Try it: Go through each line of the records below and count those with the word "computer". Give only the count.

Source information:
● ● ●

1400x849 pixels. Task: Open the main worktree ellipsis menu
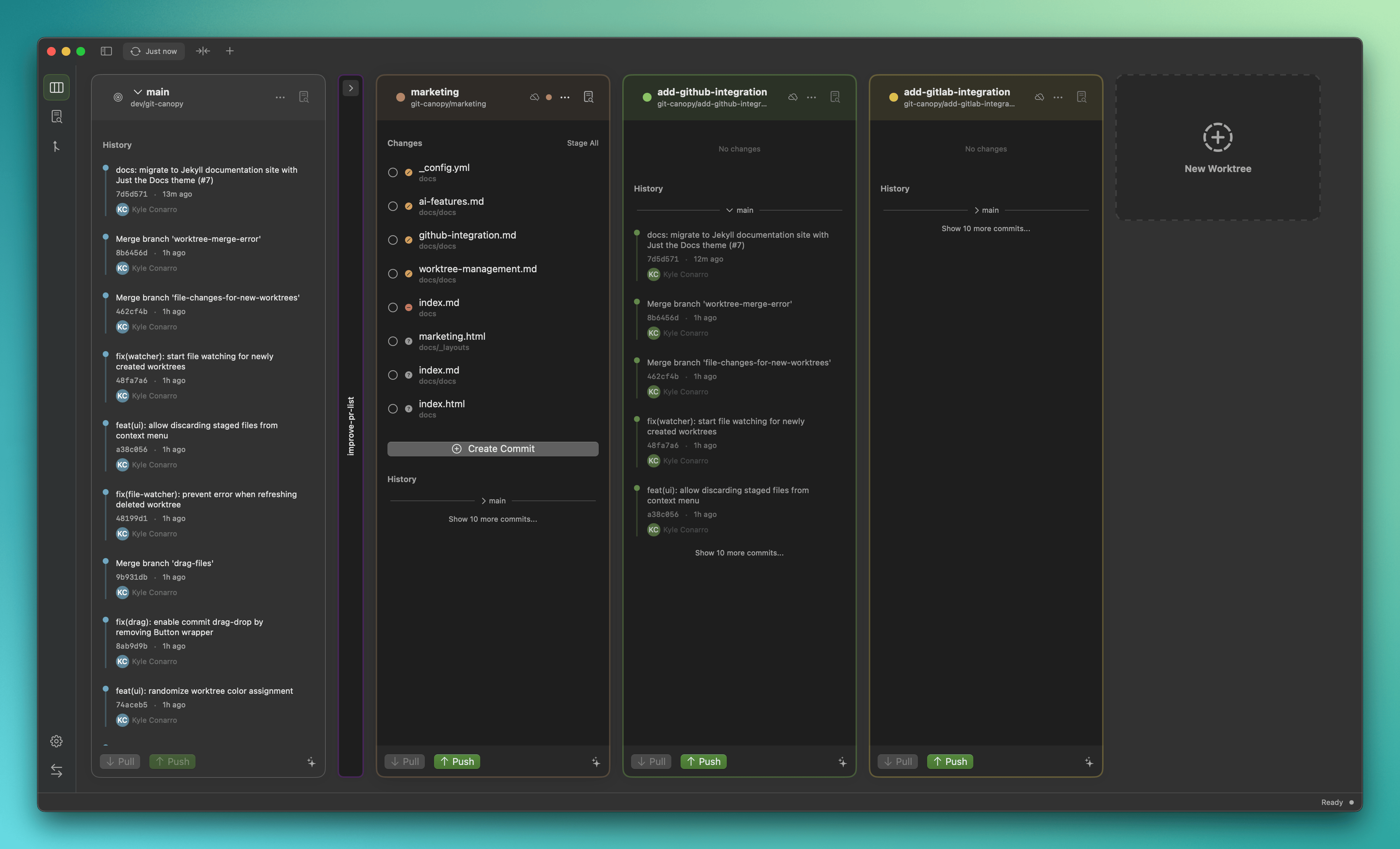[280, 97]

● ● ●

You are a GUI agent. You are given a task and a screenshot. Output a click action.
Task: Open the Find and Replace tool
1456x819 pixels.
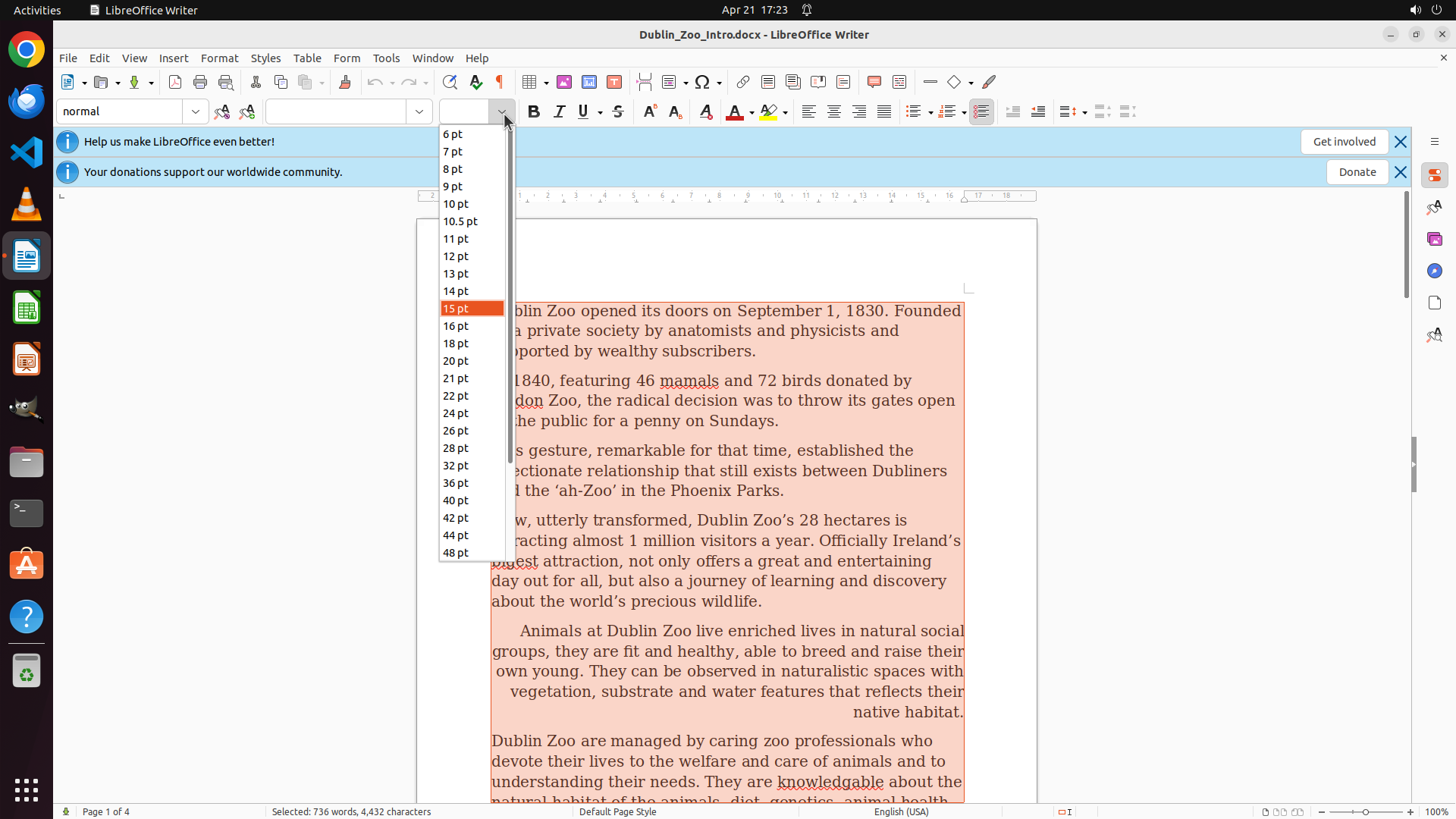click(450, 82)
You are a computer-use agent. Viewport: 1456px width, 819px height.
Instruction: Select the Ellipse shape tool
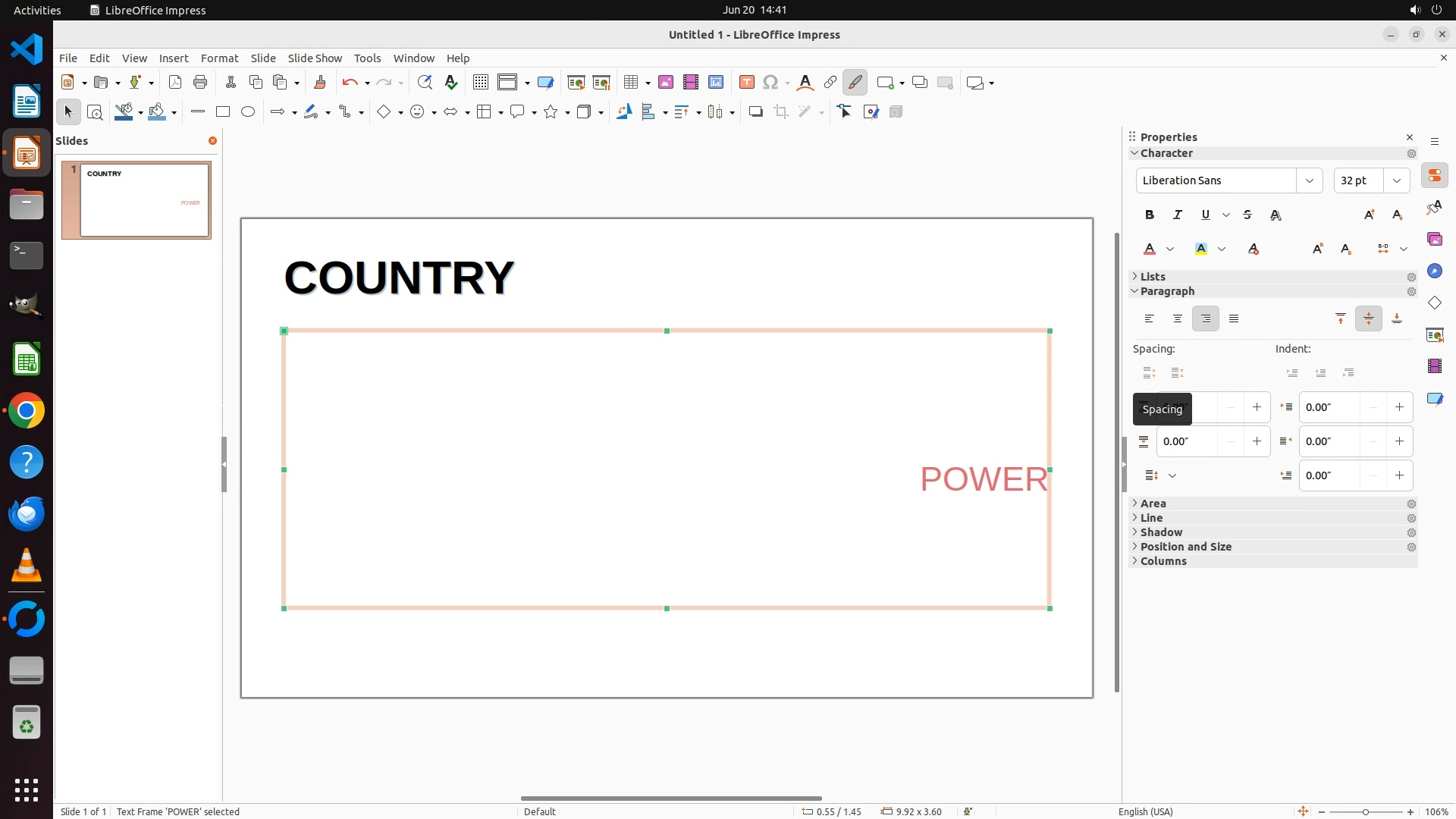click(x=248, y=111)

● ● ●

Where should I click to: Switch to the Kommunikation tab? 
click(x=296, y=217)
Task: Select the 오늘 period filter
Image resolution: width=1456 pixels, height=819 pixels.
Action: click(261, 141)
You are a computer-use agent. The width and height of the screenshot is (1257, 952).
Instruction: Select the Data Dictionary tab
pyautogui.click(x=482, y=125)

● ● ●

Response for this exercise: 2